Fighting melanoma is a Crews family affair

Seven years ago, when Evans Crews was diagnosed with melanoma, her daughters took it personally and decided to fight right along with her.

Though Evans’ fight entailed targeted chemotherapy, Attie and Callie took the artistic route, maybe because their mom is an art teacher. 

The girls and a few good friends decided that since the best way to prevent melanoma was to prevent sunburns, they created a bracelet that alerts when it’s time to reapply sunscreen.

“We have learned that the best way to prevent melanoma and other skin cancers is to start at a young age,” they said. 

So, with “one change,” that of the stone in the bracelet turning a color, the wearer knows it’s time to reapply sunscreen. 

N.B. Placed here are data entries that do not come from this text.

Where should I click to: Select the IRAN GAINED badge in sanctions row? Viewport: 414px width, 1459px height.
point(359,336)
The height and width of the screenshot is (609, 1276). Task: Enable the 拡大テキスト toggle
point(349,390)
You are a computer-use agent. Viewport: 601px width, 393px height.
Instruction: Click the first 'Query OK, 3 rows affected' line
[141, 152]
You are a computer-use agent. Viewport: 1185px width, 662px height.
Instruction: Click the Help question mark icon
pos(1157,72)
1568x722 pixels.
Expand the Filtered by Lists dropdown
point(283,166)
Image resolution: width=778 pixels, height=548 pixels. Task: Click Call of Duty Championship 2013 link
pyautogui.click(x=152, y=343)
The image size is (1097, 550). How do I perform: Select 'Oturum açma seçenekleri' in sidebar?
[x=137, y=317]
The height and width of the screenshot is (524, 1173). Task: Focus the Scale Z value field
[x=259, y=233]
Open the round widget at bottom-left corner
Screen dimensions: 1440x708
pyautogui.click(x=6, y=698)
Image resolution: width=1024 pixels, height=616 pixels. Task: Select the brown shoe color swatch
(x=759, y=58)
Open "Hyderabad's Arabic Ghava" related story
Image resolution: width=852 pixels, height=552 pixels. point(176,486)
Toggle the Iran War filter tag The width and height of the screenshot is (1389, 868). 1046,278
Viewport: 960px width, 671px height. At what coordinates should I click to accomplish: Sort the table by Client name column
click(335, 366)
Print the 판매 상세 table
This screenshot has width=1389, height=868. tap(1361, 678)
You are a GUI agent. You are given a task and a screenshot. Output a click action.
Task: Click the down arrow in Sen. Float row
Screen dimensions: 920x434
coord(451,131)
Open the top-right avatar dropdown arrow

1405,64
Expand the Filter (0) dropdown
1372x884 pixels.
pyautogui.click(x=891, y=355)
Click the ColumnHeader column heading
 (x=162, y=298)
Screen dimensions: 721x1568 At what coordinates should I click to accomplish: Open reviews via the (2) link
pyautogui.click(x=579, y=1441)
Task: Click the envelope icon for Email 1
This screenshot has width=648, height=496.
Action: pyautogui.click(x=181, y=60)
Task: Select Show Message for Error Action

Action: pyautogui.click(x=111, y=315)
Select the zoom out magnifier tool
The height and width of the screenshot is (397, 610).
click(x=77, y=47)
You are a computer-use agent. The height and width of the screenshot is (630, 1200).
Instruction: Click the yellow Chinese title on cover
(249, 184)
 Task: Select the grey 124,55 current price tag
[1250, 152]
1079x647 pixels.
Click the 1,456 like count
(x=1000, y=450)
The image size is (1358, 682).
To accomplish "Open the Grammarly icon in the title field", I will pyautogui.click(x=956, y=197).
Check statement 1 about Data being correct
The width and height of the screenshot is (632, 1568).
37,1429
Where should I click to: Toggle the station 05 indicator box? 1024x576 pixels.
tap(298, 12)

Over the years, their designs have evolved into cool bracelets fit for kids of all ages and genders so they know when it’s time for sunscreen.

One Change bracelets are hand-crafted with clear beads that change to purple, pink or yellow when exposed to ultraviolet rays. That’s the cue to put on sunscreen.

Their mother Evans had a mole on her scalp for years, but since she couldn’t see it, she wasn’t really aware of it or concerned.

But one day her hairbrush sort of bumped over it and alarms went off. She headed to her dermatologist who biopsied it and discovered melanoma under the mole – not the mole itself – and the rest is history.

Since 2018, her girls and their friends have raised more than $98,000 and 100% of it has gone to melanoma research conducted at various cancer research institutions. They disperse funds about four times a year.

“It is our mission to spread the word to children and adults, hopefully decreasing one of the few preventable cancers,” they said. “You can decrease your odds of getting skin cancer by protecting your skin.”

The One Change nonprofit’s goal is to eradicate melanoma and according to Evans there have been many advances in the past five years.

The Crews family lives in Florida but summers here in Highlands with Evans’ Dunwoody side of the family.

Swing by Highlands Farmers Market Saturdays in K-H Founders Park 8a to noon and pick up a bracelet for someone you love. They range in price and design from $10-$15.

Like Attie and Callie say, one change, can make a difference!

Pictured at the top of the article is the Crews Family at Highlands Farmers Market where daughters Attie and Callie sell One Change Bracelets to fund melanoma research. From left are Attie, Dad Shawn, Callie and Mom Evans.